Saturday, April 21, 2007

the rewards of collectivization

The Varga family (kulaks) owned the land she and János had been working when the accident happened. Tamás, the youngest of the four Varga boys, six years older than Julia's 14, had placed the body onto Laci the mule, who had been given quite a start when the charge exploded. Julia had never given Tamás much notice except as required by the rules of village life and social position. He was neither handsome nor kind, and, unbeknownst to Julia, had a developing reputation as a letch.

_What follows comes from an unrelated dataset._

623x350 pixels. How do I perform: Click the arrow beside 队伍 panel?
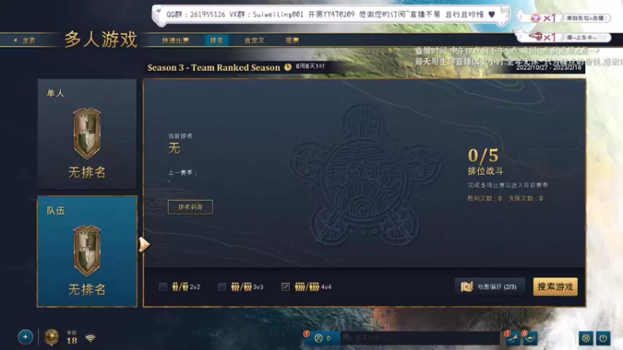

Yet that day in the field Tamás showed tenderness - or rather, Julia perceived tenderness - as he lifted (not hoisted, not jerked) her brother's mutilated body from the bloody mud and gently balanced the load on Laci's back. He had even left the sacks of onions behind, returning for them later only after cleaning the blood from Laci's coat. The silent walk back to the village seemed longer than it ever had, and longer than it would ever be. Julia interpreted silence as chivalry.

Eight years later she finally caught Tamas with that damn whore Erzsi, having his way with her from behind like the animal he is, right in the coop banquet hall under the reproduction of Sokolov's "Lenin's Arrival at Finland Station," with Erzsi's whore-belly sprawled over the table like János on Laci, only her legs were both intact and spread wide to make room for the squash of a dick that she should have cut off then and there in the field with her dead brothers jackknife had she only known.